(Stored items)
· · · · ·
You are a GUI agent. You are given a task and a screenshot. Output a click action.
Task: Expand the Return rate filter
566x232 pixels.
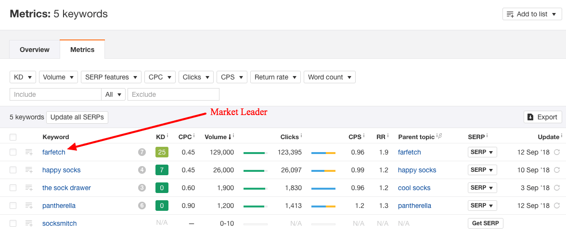pyautogui.click(x=275, y=77)
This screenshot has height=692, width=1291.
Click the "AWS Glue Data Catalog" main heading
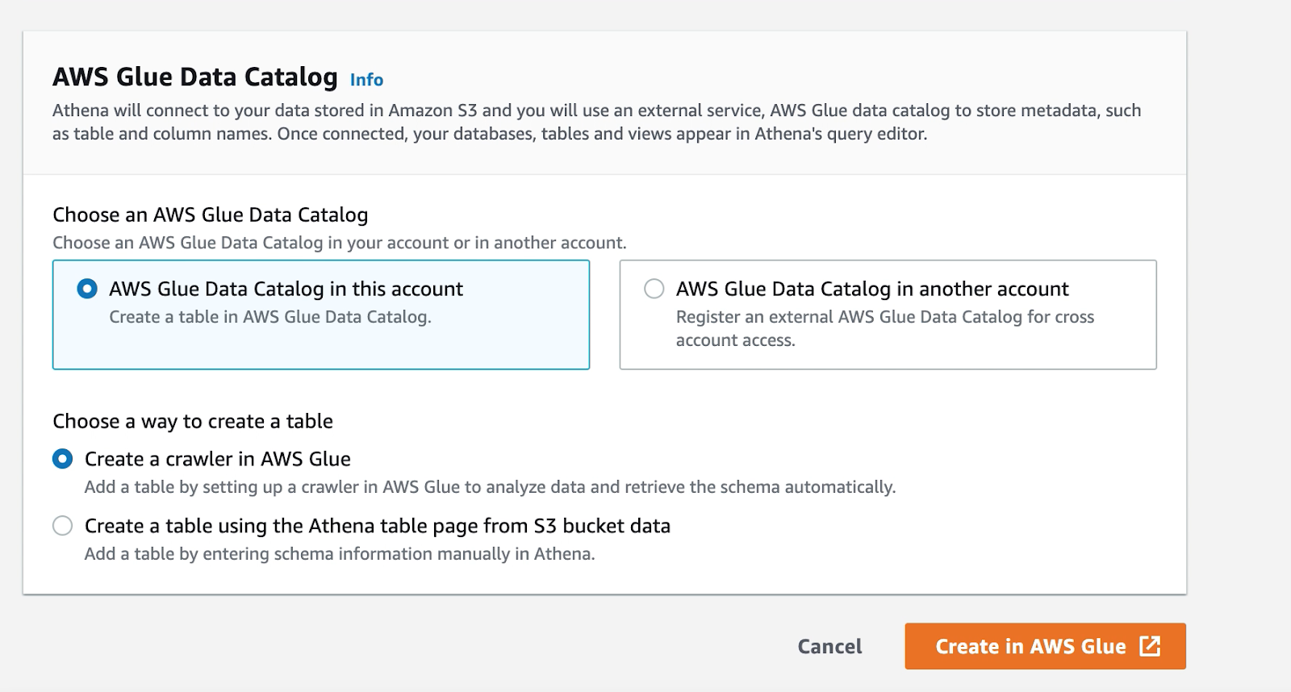(194, 77)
· · · · ·
_Task instructions_.
Print exactly the line containing "566x232 pixels." and every line after it through the final line above, and leave all pictures out.

_Result below_.
566x232 pixels.
pyautogui.click(x=275, y=77)
This screenshot has height=692, width=1291.
Click the "AWS Glue Data Catalog" main heading
(194, 77)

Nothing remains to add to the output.